_ZIEL A_
Im Forenthread zu javac schildert flaor das eigene Problem in einem bestehenden Thread. Welchen Grund nennt der Forenthread dafür?

--------------------------------

# Befehl "javac" wird nicht erkannt



## Balde04 (8. Nov 2009)

Hi Leute, ich komme nicht weiter.

Egal was ich probiere erkennt mein Laptop (Vista) bei der Eingabeaufforderung den Befehl "javac" nicht.

Habe das Java SE Development Kit Update 17 und das Java SE Runtime Environment (JRE) 
JRE 6 Update 17 bereits installiert...

woran könnte das liegen?


----------



## kosta (8. Nov 2009)

Ich habe das genau das gleiche Problem


----------



## SlaterB (8. Nov 2009)

schon was von Umgebungsvariablen gehört, wenn es um Windows geht?

Open Tutorial: Installation des Java JDK oder SDK

wobei, wenn es schon Path gibt, dann diese editieren
Google
->
javac konnte nicht gefunden werden? - coding-board


----------



## flaor (19. Nov 2009)

Hallo,

hab ein ähnliches Problem und wolle keinen neuen Thread erstellen. Ich hab Java/JDK schonmal selbst eingerichtet, bekomme das aber nicht mehr exakt so hin.

Also ich hab mir ein Programmierverzeichnis angelegt, sagen wir C:\Javadocs.

Javac und Java kann ich in der Konsole überall ausführen.

Wechsle ich mit cd C:/Javadocs/Aufgabe1 in den Ordner Aufgabe1 und erstelle dort ein Programm, so kann ich es mit javac Program.java problemlos kompilieren. Aber: ein anschließendes java Program schlägt fehl ("Exception in thread main : Fileclass not found" oder so ähnlich).

--------------------------------

_ZIEL B_
Liste jede der Zeilen unten auf, in der das Wort "percentage" vorkommt. Groß- und Kleinschreibung zählt.

--------------------------------

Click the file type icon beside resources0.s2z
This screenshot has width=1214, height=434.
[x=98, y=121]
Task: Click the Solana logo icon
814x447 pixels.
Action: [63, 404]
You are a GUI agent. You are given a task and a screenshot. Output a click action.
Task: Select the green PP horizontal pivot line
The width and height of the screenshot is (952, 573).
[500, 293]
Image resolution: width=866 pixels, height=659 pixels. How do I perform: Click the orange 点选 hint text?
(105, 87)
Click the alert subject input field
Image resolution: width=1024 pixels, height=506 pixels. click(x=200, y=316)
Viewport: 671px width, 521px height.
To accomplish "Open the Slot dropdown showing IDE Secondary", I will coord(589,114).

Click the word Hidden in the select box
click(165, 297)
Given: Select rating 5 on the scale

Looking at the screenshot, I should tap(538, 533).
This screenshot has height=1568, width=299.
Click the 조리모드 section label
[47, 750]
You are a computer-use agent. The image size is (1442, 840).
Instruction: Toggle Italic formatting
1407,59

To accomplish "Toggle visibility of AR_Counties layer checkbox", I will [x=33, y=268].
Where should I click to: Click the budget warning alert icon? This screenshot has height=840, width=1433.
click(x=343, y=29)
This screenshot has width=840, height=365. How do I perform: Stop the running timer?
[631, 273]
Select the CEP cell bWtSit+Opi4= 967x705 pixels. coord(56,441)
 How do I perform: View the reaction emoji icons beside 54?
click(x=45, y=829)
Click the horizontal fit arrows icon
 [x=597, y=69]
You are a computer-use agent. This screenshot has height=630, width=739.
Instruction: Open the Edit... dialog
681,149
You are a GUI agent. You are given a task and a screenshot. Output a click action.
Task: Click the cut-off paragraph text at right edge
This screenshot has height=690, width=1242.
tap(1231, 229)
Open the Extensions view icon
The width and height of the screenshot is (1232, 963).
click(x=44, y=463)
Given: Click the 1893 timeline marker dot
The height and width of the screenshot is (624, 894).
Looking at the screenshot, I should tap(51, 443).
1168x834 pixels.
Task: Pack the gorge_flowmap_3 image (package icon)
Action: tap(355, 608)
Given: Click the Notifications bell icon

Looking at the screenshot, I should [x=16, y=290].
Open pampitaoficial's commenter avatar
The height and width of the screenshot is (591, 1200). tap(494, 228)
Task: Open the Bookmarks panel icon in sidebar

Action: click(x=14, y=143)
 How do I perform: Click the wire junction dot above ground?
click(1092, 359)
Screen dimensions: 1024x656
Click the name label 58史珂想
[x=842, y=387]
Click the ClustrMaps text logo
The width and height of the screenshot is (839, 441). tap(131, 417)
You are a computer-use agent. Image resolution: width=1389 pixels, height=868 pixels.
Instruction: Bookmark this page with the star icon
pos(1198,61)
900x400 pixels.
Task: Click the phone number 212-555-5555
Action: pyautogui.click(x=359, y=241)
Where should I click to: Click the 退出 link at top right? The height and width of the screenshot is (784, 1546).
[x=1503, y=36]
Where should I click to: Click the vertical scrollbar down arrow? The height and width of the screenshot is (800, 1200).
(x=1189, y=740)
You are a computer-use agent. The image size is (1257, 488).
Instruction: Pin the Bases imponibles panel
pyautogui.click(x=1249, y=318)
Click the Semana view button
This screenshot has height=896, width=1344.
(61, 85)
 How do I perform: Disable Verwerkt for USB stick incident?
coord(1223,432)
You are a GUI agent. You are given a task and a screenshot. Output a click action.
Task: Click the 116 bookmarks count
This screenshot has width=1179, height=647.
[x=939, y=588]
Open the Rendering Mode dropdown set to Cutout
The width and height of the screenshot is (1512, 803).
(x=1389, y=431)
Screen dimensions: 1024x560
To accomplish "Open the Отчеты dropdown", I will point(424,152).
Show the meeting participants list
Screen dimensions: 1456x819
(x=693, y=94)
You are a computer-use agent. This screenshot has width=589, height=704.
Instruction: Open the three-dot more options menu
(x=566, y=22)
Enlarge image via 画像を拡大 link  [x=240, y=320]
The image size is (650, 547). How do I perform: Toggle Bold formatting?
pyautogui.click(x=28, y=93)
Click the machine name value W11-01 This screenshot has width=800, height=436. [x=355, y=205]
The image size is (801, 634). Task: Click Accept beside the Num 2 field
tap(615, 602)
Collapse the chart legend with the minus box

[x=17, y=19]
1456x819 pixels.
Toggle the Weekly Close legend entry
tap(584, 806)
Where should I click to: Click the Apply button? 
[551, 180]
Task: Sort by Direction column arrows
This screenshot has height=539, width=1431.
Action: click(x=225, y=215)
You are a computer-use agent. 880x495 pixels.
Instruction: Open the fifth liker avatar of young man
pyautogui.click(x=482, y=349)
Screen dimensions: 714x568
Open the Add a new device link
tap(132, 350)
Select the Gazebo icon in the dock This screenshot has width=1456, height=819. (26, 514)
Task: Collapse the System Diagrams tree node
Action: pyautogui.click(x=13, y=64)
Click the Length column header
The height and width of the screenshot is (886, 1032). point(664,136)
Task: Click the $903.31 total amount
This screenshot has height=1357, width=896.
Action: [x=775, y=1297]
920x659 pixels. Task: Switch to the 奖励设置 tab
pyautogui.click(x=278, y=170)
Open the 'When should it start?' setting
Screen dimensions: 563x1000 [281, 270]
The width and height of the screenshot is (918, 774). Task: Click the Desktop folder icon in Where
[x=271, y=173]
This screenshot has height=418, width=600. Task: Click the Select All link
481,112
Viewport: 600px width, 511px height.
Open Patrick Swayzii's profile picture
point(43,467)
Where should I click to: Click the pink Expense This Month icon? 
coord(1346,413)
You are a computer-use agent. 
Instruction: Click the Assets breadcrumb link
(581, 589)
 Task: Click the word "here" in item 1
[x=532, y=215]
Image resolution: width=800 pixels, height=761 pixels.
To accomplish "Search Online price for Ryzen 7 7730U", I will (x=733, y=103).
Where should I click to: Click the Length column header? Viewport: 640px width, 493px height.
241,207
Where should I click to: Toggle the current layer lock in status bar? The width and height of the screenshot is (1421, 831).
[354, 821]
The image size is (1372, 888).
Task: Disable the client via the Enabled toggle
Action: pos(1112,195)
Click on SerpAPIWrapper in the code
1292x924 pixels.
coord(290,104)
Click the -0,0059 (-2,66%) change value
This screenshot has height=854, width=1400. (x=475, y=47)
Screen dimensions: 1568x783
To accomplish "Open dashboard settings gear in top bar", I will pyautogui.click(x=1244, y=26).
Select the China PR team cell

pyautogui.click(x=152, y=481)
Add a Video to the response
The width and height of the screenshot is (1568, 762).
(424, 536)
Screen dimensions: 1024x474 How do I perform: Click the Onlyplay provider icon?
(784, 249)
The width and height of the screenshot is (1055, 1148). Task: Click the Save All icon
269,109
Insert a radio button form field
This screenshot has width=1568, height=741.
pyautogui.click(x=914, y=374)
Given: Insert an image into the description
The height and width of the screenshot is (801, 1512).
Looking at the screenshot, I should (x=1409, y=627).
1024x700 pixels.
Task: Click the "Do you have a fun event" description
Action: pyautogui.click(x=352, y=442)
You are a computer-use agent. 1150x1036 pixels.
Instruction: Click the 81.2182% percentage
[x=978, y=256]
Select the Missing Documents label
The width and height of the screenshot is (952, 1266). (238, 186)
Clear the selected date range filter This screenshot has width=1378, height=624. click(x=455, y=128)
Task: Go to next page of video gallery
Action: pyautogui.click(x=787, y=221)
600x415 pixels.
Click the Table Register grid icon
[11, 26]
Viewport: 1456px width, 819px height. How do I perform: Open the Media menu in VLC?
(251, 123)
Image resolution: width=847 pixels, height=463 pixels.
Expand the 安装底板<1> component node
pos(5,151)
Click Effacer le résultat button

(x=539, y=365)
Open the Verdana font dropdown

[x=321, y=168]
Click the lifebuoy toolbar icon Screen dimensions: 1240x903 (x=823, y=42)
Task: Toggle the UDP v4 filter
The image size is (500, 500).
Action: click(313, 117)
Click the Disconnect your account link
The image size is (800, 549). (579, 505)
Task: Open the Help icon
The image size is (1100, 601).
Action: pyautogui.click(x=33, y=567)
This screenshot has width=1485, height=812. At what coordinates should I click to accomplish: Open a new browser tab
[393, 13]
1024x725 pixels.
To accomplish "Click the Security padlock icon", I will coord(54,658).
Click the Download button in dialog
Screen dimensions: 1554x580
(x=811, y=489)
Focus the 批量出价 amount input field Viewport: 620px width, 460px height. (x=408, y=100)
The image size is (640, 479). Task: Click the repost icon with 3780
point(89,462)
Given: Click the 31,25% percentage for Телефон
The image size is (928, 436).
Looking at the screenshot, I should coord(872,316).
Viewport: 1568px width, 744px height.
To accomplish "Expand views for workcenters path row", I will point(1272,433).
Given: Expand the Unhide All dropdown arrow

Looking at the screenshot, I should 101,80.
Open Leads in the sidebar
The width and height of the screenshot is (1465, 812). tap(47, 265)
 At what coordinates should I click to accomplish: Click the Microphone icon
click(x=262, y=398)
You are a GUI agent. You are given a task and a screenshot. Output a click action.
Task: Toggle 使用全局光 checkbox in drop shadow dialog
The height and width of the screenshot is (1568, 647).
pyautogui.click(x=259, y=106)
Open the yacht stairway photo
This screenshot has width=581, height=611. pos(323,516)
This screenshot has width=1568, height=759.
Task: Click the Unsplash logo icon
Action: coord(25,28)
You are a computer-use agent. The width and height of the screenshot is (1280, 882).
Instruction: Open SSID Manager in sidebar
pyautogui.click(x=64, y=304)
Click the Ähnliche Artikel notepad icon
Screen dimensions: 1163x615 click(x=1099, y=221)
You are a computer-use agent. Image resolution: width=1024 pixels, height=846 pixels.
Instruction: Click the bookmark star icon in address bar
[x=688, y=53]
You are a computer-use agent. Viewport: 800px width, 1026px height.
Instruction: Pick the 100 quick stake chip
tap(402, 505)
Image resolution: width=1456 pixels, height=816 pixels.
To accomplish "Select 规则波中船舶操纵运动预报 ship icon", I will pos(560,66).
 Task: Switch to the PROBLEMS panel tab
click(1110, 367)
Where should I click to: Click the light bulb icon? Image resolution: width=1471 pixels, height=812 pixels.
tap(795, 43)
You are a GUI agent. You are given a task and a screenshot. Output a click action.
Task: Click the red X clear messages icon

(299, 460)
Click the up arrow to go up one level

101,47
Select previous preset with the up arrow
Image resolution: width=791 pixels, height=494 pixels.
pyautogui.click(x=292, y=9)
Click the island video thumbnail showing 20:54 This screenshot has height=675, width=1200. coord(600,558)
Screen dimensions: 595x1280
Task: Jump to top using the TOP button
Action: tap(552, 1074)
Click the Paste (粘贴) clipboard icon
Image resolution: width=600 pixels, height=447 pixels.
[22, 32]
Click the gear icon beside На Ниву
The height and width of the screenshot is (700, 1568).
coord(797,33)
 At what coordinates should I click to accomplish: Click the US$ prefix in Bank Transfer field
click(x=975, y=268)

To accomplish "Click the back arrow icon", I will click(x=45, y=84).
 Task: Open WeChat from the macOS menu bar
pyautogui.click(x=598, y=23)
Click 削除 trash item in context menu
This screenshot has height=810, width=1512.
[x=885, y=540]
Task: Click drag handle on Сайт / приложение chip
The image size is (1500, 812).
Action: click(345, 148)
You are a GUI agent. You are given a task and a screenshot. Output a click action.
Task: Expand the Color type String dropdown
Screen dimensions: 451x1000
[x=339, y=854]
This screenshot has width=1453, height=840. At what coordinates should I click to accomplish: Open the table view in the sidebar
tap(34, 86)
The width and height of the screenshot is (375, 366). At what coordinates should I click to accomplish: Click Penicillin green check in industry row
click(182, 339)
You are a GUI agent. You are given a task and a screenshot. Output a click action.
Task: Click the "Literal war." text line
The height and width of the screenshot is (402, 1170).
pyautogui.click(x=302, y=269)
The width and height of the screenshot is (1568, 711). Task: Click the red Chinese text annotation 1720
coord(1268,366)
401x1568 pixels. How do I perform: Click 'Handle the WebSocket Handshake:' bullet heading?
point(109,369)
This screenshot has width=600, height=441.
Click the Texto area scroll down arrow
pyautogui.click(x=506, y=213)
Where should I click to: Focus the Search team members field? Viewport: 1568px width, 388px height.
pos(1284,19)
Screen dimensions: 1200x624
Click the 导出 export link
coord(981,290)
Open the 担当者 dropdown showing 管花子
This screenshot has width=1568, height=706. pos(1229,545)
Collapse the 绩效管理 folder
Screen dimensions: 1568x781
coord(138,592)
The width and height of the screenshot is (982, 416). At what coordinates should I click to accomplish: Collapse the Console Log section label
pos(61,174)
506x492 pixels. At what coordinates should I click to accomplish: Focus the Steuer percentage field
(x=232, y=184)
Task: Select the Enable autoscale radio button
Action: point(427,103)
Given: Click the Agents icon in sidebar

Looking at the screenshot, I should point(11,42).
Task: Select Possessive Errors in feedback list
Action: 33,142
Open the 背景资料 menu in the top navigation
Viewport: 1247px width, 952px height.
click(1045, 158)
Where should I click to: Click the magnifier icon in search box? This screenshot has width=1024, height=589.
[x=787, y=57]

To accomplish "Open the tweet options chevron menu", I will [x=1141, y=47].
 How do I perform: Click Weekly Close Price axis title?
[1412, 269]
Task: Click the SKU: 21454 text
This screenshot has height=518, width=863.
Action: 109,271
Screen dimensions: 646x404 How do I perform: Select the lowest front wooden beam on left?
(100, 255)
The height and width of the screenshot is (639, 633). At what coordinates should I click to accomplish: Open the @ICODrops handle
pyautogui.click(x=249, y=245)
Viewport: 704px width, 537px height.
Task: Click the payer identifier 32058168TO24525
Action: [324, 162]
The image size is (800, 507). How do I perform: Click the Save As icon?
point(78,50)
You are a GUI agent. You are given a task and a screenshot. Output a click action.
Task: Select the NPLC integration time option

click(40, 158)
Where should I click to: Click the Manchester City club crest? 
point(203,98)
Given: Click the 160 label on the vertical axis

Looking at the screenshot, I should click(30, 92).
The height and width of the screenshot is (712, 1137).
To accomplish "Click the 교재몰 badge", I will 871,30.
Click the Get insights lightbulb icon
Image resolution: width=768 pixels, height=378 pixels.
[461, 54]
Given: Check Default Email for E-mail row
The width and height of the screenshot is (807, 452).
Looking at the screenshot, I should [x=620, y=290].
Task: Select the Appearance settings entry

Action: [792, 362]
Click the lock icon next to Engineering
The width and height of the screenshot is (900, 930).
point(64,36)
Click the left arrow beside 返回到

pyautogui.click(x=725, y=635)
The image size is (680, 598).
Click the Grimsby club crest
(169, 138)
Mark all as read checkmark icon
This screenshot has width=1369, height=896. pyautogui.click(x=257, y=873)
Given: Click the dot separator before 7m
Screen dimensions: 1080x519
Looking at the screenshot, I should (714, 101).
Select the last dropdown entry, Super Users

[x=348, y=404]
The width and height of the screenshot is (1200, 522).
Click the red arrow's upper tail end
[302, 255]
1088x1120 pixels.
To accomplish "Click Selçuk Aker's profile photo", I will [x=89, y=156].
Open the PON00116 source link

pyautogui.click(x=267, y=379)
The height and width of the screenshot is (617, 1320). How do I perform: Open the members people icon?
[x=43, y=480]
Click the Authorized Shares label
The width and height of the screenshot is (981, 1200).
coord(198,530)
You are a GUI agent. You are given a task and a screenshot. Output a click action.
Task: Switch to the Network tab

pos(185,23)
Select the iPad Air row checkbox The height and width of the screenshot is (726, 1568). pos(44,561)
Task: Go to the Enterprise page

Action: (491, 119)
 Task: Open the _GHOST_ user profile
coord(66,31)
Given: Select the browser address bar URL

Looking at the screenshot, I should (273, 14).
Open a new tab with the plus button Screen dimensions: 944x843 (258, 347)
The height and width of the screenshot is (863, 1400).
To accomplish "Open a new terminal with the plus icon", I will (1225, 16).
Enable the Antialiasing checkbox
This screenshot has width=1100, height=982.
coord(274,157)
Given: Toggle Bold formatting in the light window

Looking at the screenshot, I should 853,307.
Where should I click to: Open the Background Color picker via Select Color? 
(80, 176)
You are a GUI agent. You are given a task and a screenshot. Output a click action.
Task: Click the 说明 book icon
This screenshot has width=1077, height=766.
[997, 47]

--------------------------------

_RICHTIGE AUSGABE A_
flaor hat ein ähnliches Problem und wollte deshalb keinen neuen Thread erstellen.

_RICHTIGE AUSGABE B_
Instruction: Click the 81.2182% percentage
Given: Click the 31,25% percentage for Телефон
506x492 pixels. At what coordinates should I click to accomplish: Focus the Steuer percentage field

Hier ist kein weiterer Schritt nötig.